Hippocampal long-term potentiation (LTP), a long-lasting increase in synaptic efficacy, is the molecular basis for learning and memory. Tetanic stimulation of afferents in the CA1 region of the hippocampus induces glutamate release and activation of glutamate receptors in dendritic spines. A large increase in [Ca2+]i resulting from influx through NMDA receptors leads to constitutive activation of CaM kinase II (CaM KII) . Constitutively active CaM kinase II phosphorylates AMPA receptors, resulting in potentiation of the ionic conductance of AMPA receptors. Early-phase LTP (E-LTP) expression is due, in part, to this phosphorylation of the AMPA receptor. It is hypothesized that postsynaptic Ca2+ increases generated through NMDA receptors activate several signal transduction pathways including the Erk/MAP kinase and cAMP regulatory pathways. The convergence of these pathways at the level of the CREB/CRE transcriptional pathway may increase expression of a family of genes required for late-phase LTP (L-LTP).
Glutamate is the major excitatory neurotransmitter in the mammalian central nervous system(CNS). Glutamate is packaged into synaptic vesicles in the presynaptic terminal. Once released into the synaptic cleft, glutamate acts on postsynaptic ionotropic glutamate receptors (iGluRs) to mediate fast excitatory synaptic transmission. Glutamate can also act on metabotropic glutamate receptors (mGluRs) and exert a variety of modulatory effects through their coupling to G proteins and the subsequent recruitment of second messenger systems. Presynaptically localized Group II and Group III mGluRs are thought to represent the classical inhibitory autoreceptor mechanism that suppresses excess glutamate release. After its action on these receptors, glutamate can be removed from the synaptic cleft by EAATs located either on the presynaptic terminal, neighboring glial cells, or the postsynaptic neuron. In glia, glutamate is converted to glutamine, which is then transported back to the presynaptic terminal and converted back to glutamate.

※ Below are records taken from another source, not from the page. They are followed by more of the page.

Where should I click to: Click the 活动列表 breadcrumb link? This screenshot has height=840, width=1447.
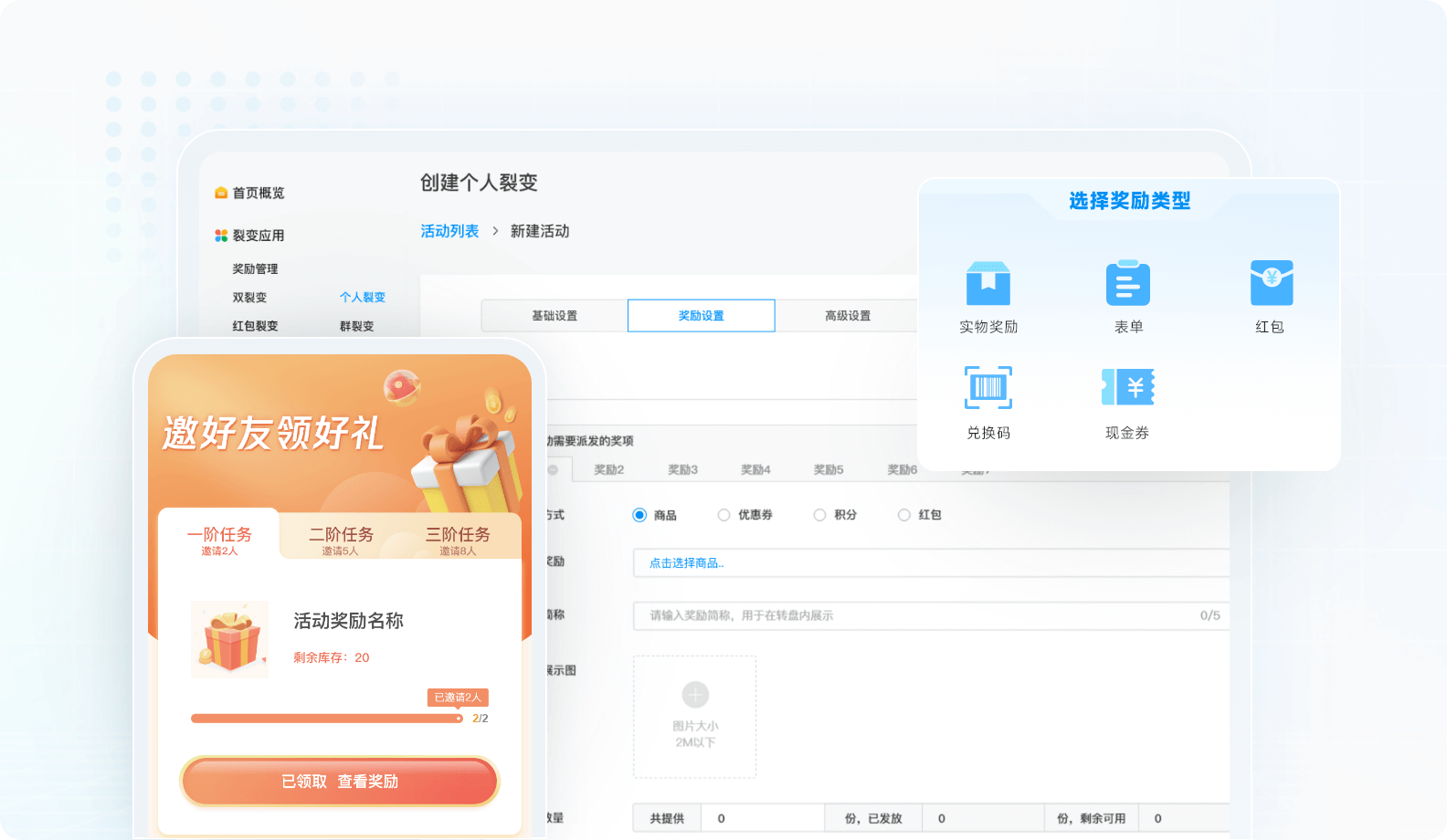[x=449, y=231]
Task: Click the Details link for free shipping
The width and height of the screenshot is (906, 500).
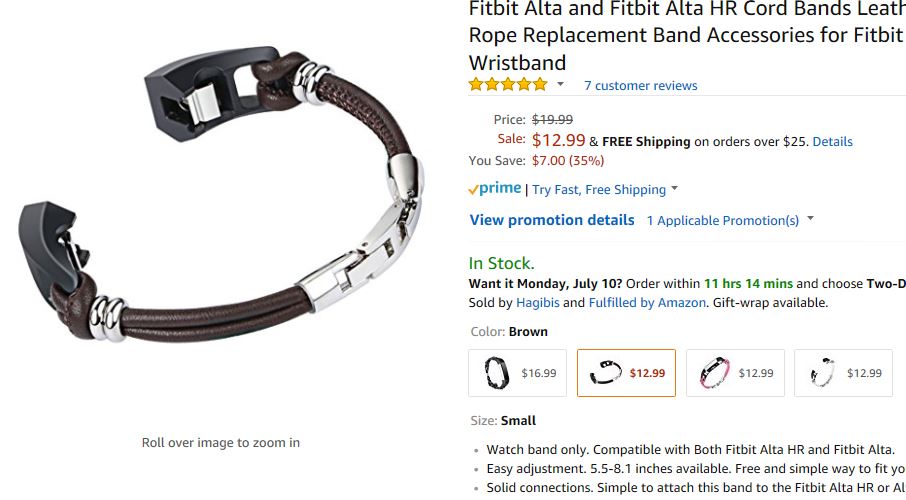Action: coord(832,142)
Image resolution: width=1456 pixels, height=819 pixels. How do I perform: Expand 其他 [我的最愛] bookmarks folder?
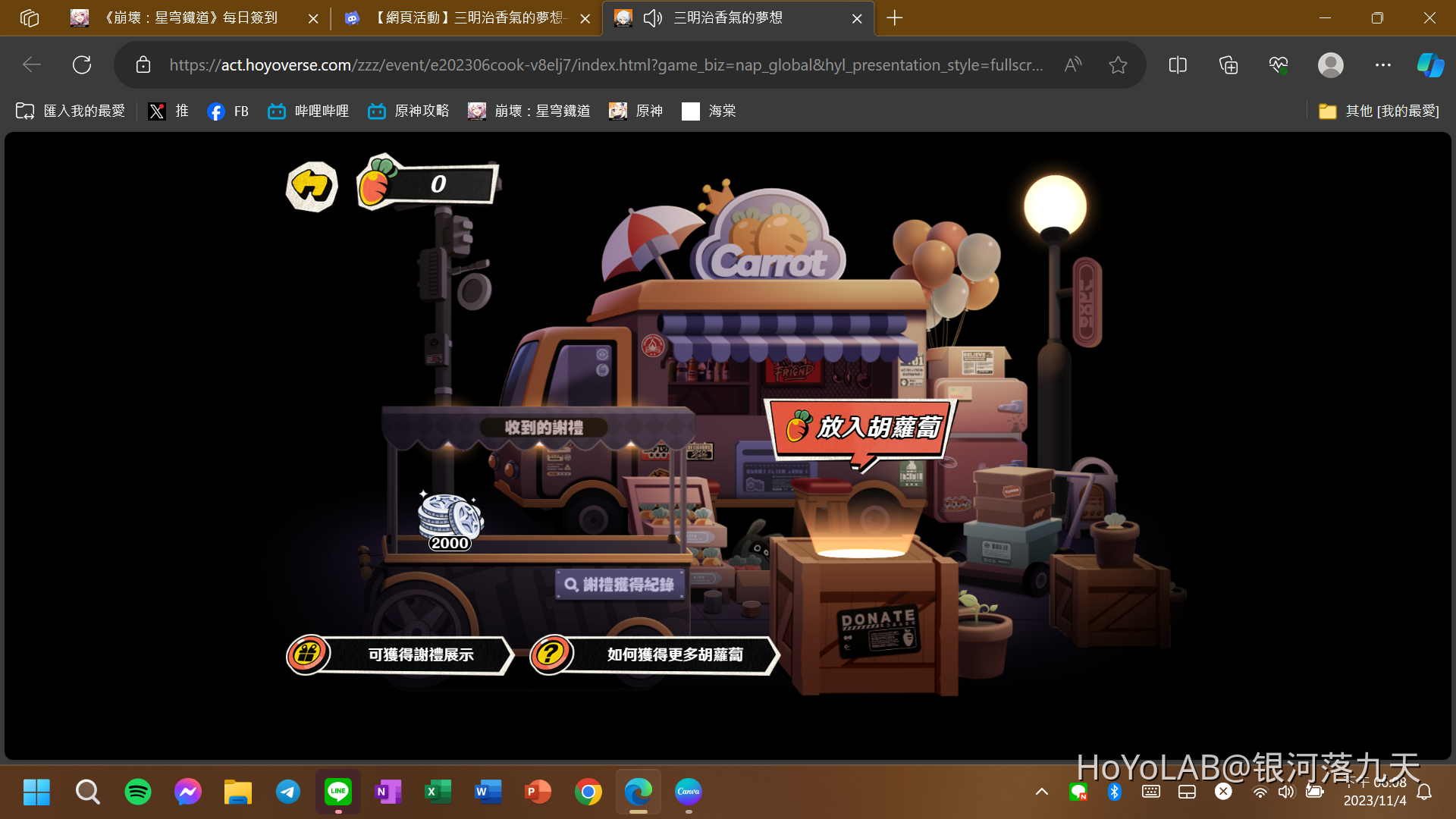click(1379, 111)
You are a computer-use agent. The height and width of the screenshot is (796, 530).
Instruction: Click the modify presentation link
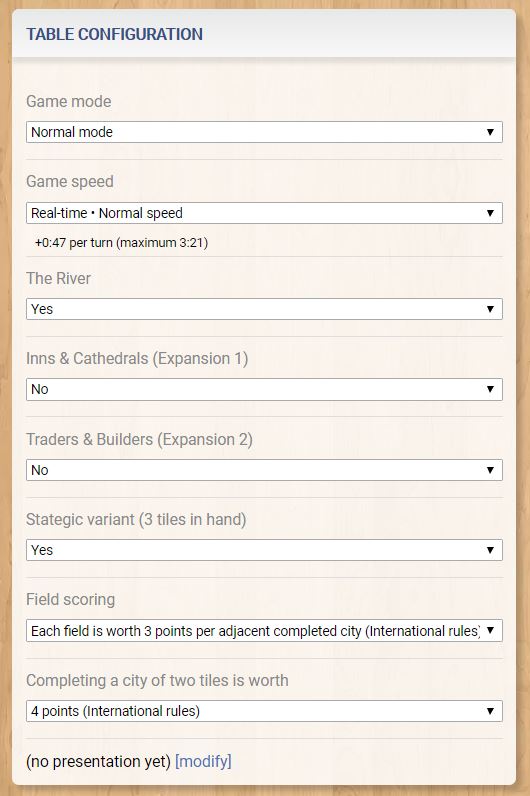(203, 761)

Dopamine (DA) is an important and prototypical slow neurotransmitter in the mammalian brain, where it controls a variety of functions including locomotor activity, motivation and reward, learning and memory, and endocrine regulation. Once released from presynaptic axonal terminals, DA interacts with at least five receptor subtypes in the central nervous system (CNS), which have been divided into two groups: the D1-like receptors (D1Rs), comprising D1 and D5 receptors, both positively coupled to adenylyl cyclase and cAMP production, and the D2-like receptors (D2Rs), comprising D2, D3, and D4 receptors, whose activation results in inhibition of adenylyl cyclase and suppression of cAMP production. In addition, D1Rs and D2Rs modulate intracellular Ca2+ levels and a number of Ca2+ -dependent intracellular signaling processes. Through diverse cAMP- and Ca2+-dependent and - independent mechanisms, DA influences neuronal activity, synaptic plasticity, and behavior. Presynaptically localized D2Rs regulate synthesis and release of DA as the main autoreceptor of the dopaminergic system.

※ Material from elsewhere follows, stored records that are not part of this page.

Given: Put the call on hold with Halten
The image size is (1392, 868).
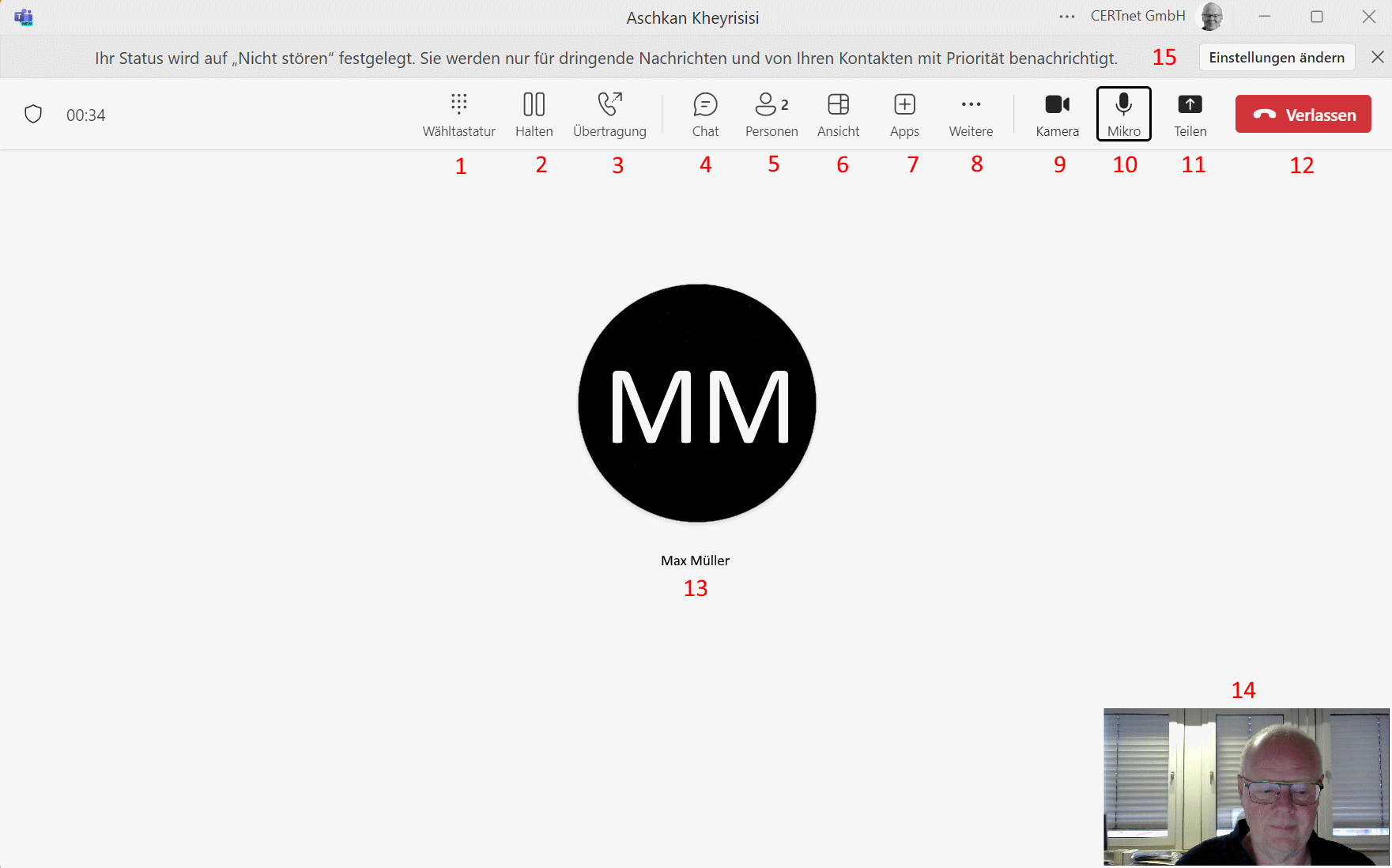Looking at the screenshot, I should [534, 114].
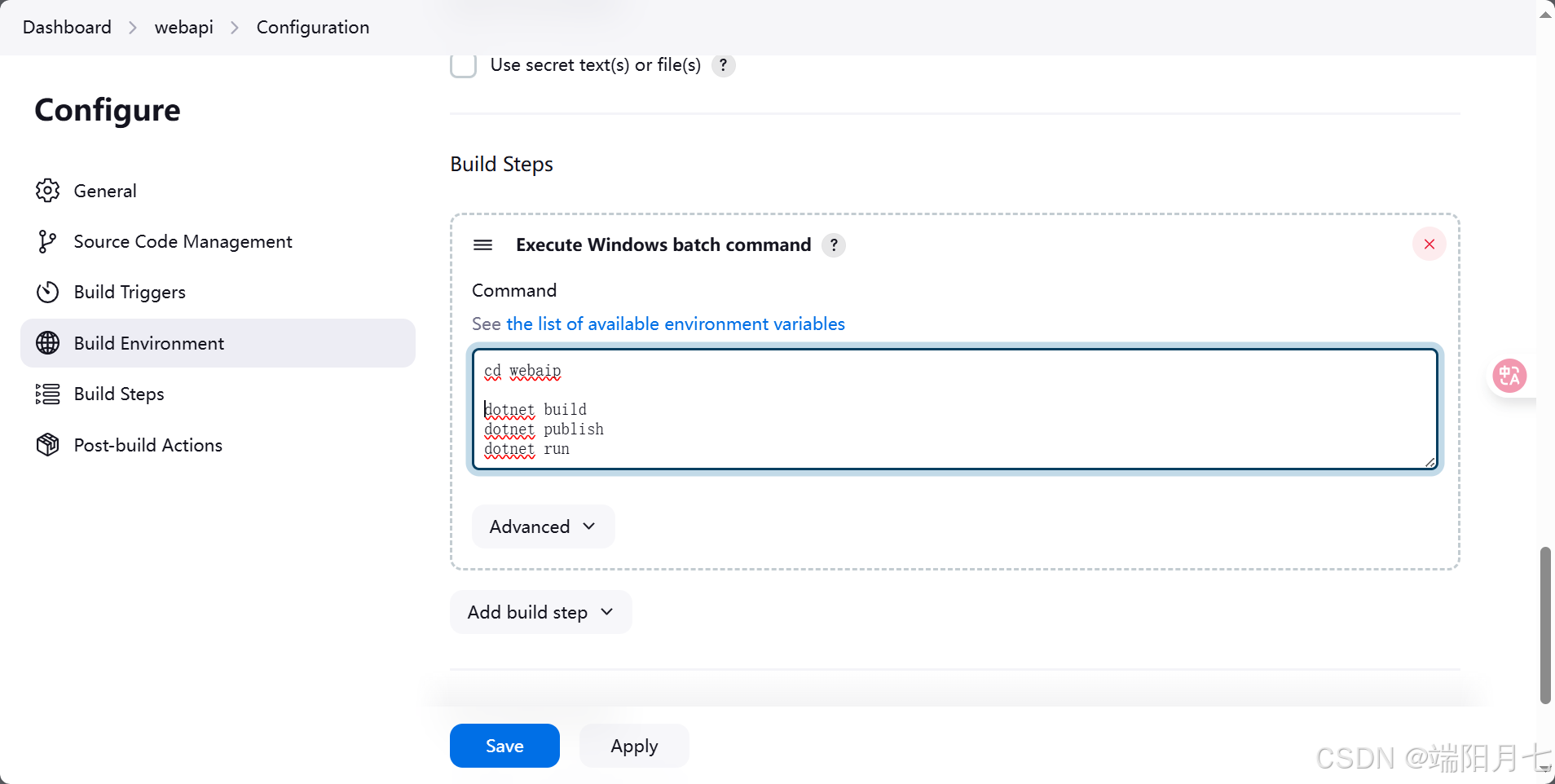1555x784 pixels.
Task: Click the Source Code Management branch icon
Action: click(47, 241)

Oxytocin (OT) is a nonapeptide synthesized by the magno-cellular neurons located in the supraoptic (SON) and paraventricular (PVN) nuclei of the hypothalamus. It exerts a wide variety of central and peripheral effects. However, its best-known and most well-established roles are stimulation of uterine contractions during parturition and milk release during lactation. Oxytocin also influences cardiovascular regulation and various social behaviors. The actions of OT are all mediated by one type of OT receptor (OTR). This is a transmembrane receptor belonging to the G-protein-coupled receptor superfamily. The main signaling pathway is the Gq/PLC/Ins3 pathway, but the MAPK and the RhoA/Rho kinase pathways are also activated, contributing to increased prostaglandin production and direct contractile effect on myometrial cells. In the cardiovascular system, OTR is associated with the ANP-cGMP and NO-cGMP pathways, which reduce the force and rate of contraction and increase vasodilatation.

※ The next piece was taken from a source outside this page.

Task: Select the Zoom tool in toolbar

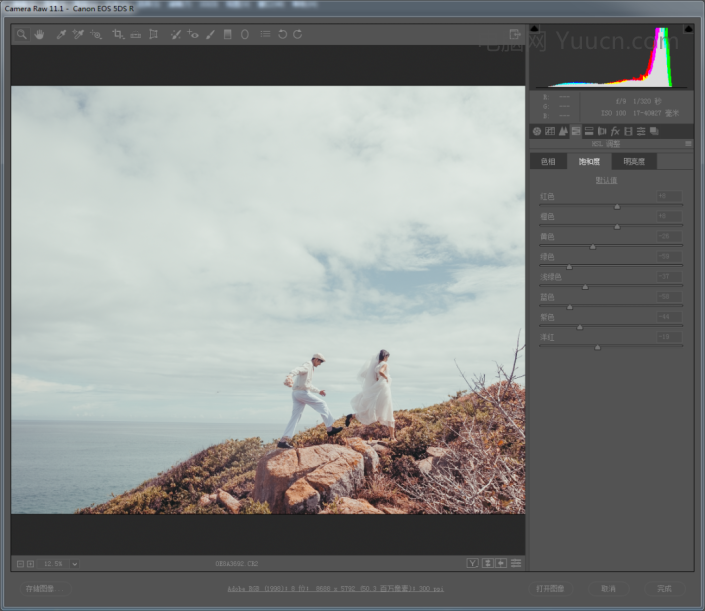Action: [21, 34]
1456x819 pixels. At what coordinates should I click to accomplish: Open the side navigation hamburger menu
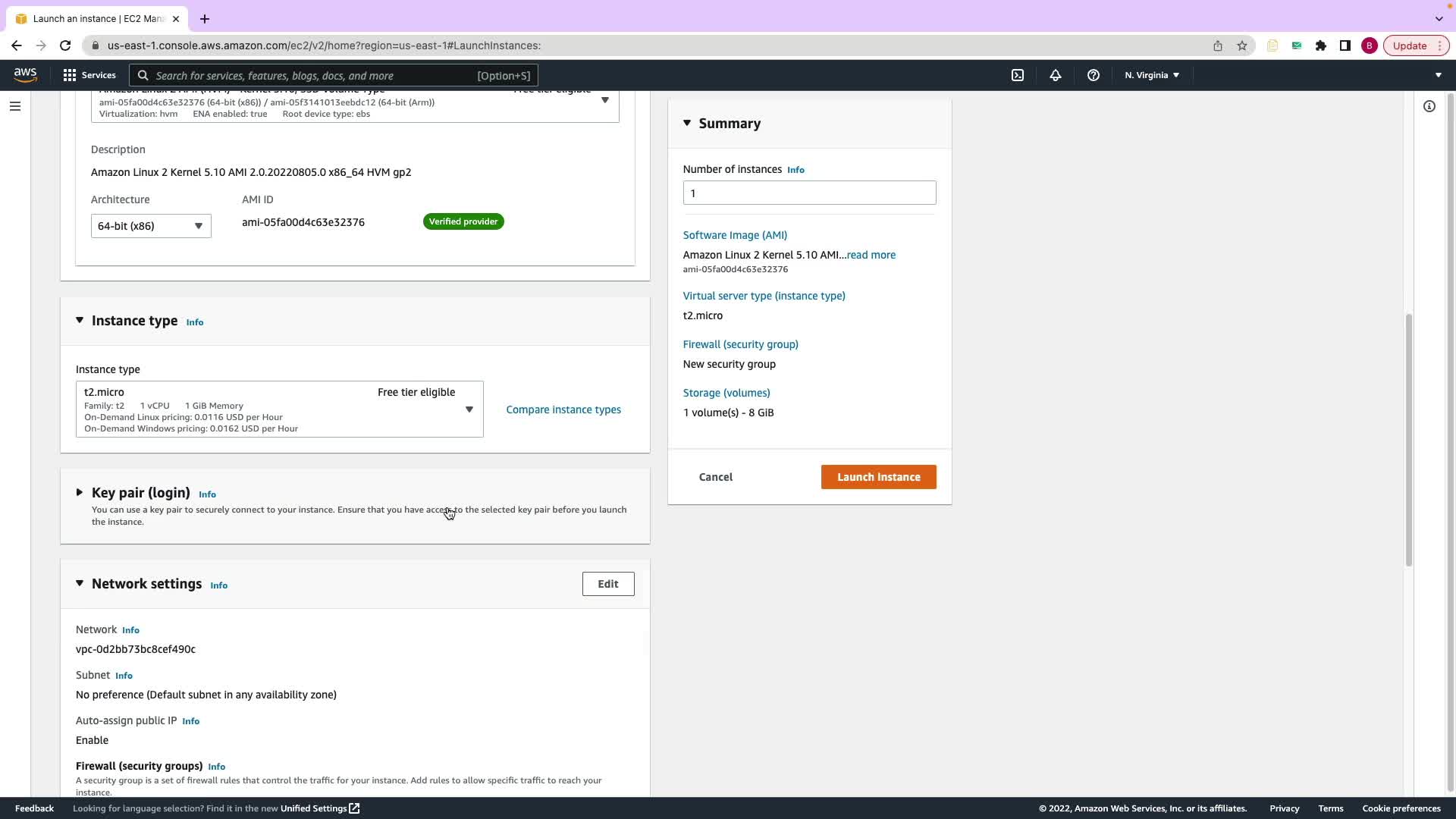click(14, 106)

Glucagon is conventionally regarded as a counterregulatory hormone for insulin and plays a critical anti-hypoglycemic role by maintaining glucose homeostasis in both animals and humans. To increase blood glucose, glucagon promotes hepatic glucose output by increasing glycogenolysis and gluconeogenesis and by decreasing glycogenesis and glycolysis in a concerted fashion via multiple mechanisms. Glucagon also stimulates hepatic mitochondrial beta-oxidation to supply energy for glucose production. Glucagon performs its main effect via activation of adenylate cyclase. The adenylate-cyclase-derived cAMP activates protein kinase A (PKA), which then phosphorylates downstream targets, such as cAMP response element binding protein (CREB) and the bifunctional enzyme 6-phosphofructo-2-kinase/ fructose-2,6-bisphosphatase (one of the isoforms being PFK/FBPase 1, encoded by PFKFB1).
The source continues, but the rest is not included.